[Dataset entries — start]
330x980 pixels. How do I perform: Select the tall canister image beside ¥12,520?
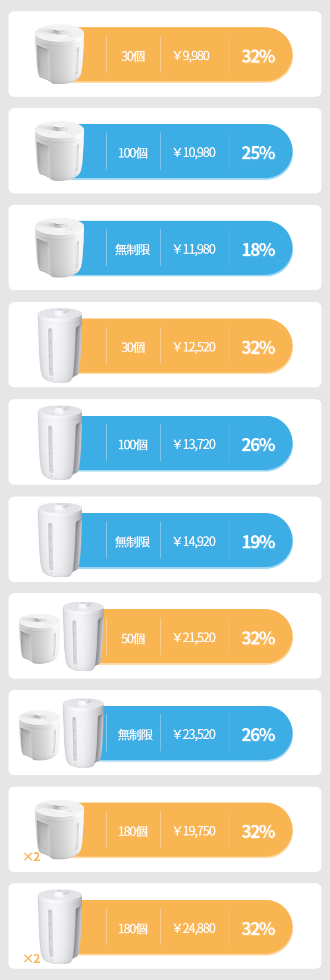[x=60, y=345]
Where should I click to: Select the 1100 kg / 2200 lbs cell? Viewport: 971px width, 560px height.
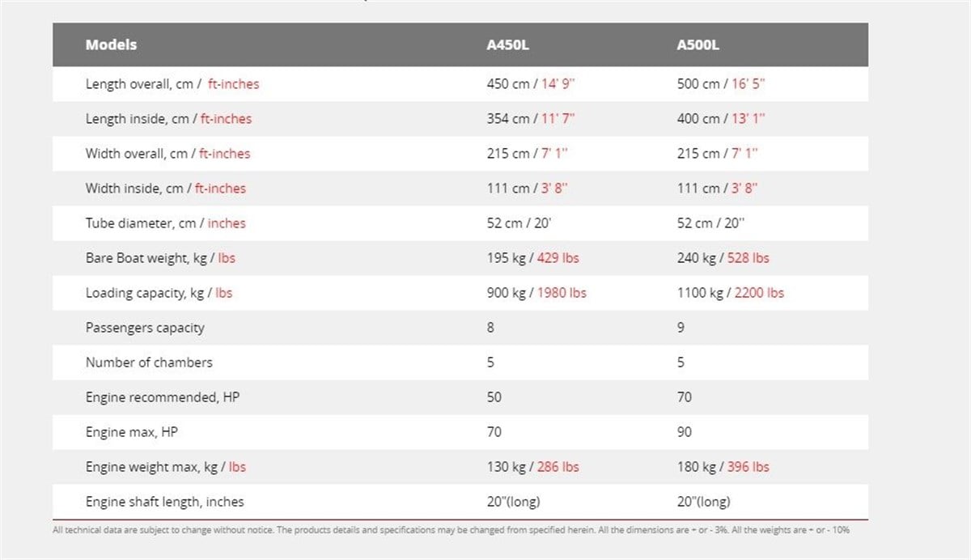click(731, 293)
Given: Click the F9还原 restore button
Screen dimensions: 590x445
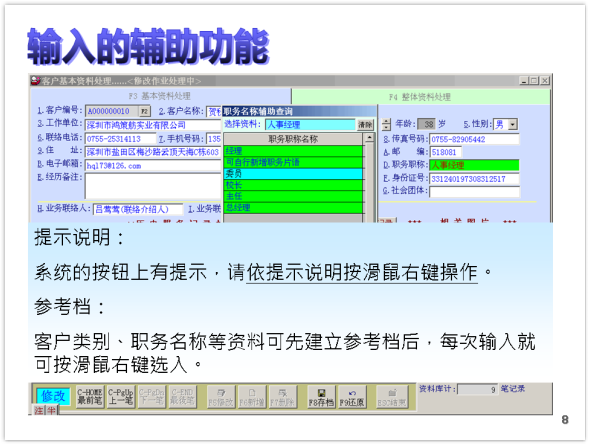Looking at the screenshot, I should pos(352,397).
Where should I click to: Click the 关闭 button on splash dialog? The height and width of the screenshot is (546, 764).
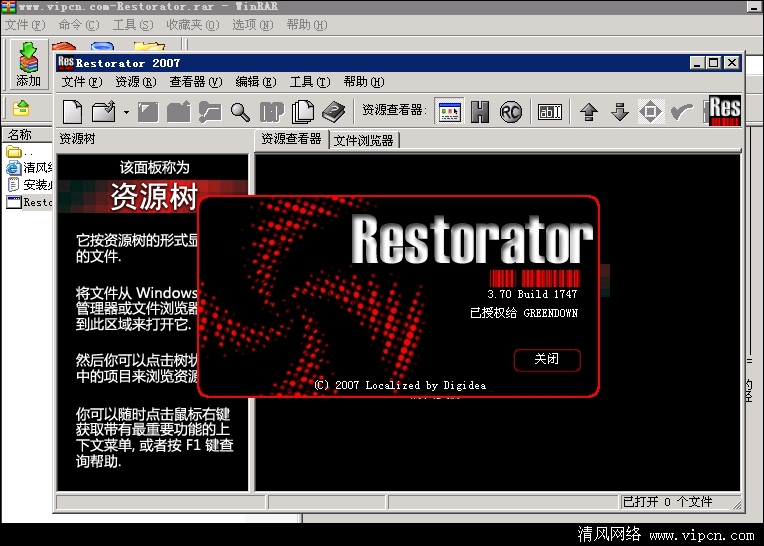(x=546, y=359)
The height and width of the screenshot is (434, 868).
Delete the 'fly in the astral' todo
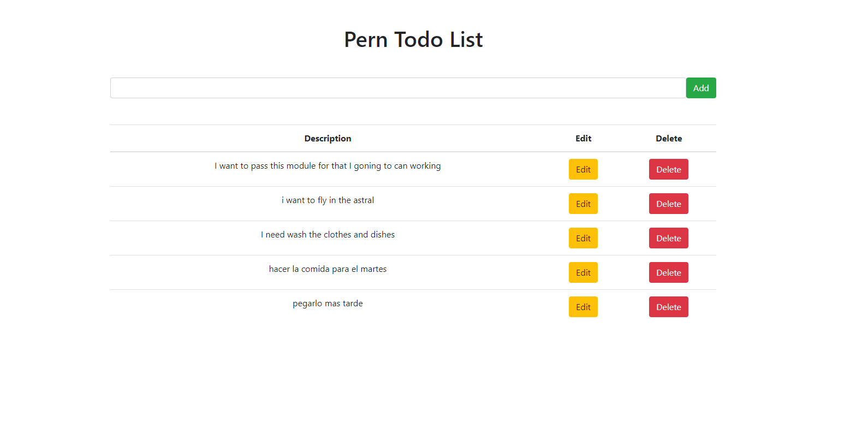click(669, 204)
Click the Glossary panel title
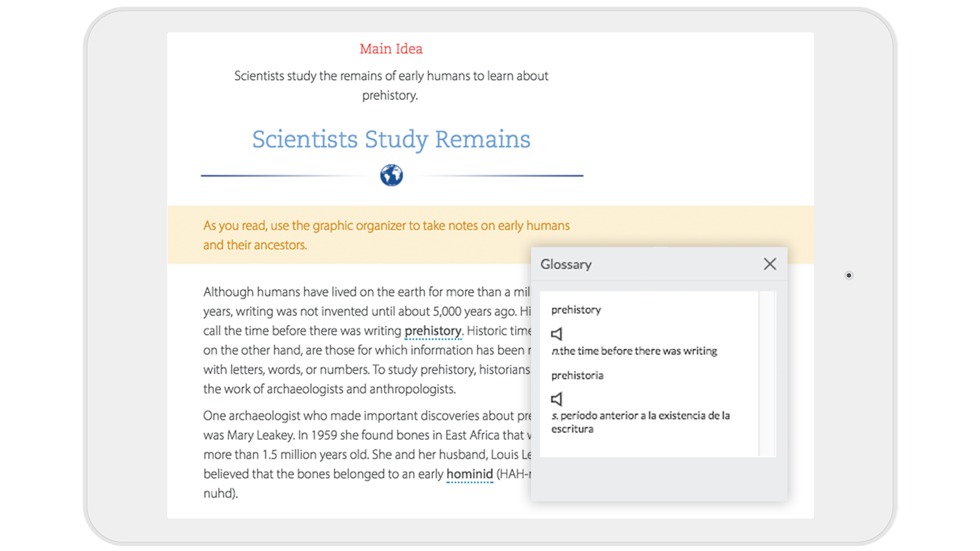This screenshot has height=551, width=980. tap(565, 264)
[Dataset entries — finish]
→ What to work on: Without the pictures, output the full listing exactly as it stands.

→ Written response:
330x980 pixels. How do I perform: Select the tall canister image beside ¥12,520?
[x=60, y=345]
Where should I click to: Select the 1100 kg / 2200 lbs cell? Viewport: 971px width, 560px height.
click(731, 293)
Given: Click the F9还原 restore button
Screen dimensions: 590x445
Looking at the screenshot, I should pos(352,397).
Where should I click to: Click the 关闭 button on splash dialog? The height and width of the screenshot is (546, 764).
(x=546, y=359)
The height and width of the screenshot is (434, 868).
Delete the 'fly in the astral' todo
click(669, 204)
Click the Glossary panel title
This screenshot has height=551, width=980. tap(565, 264)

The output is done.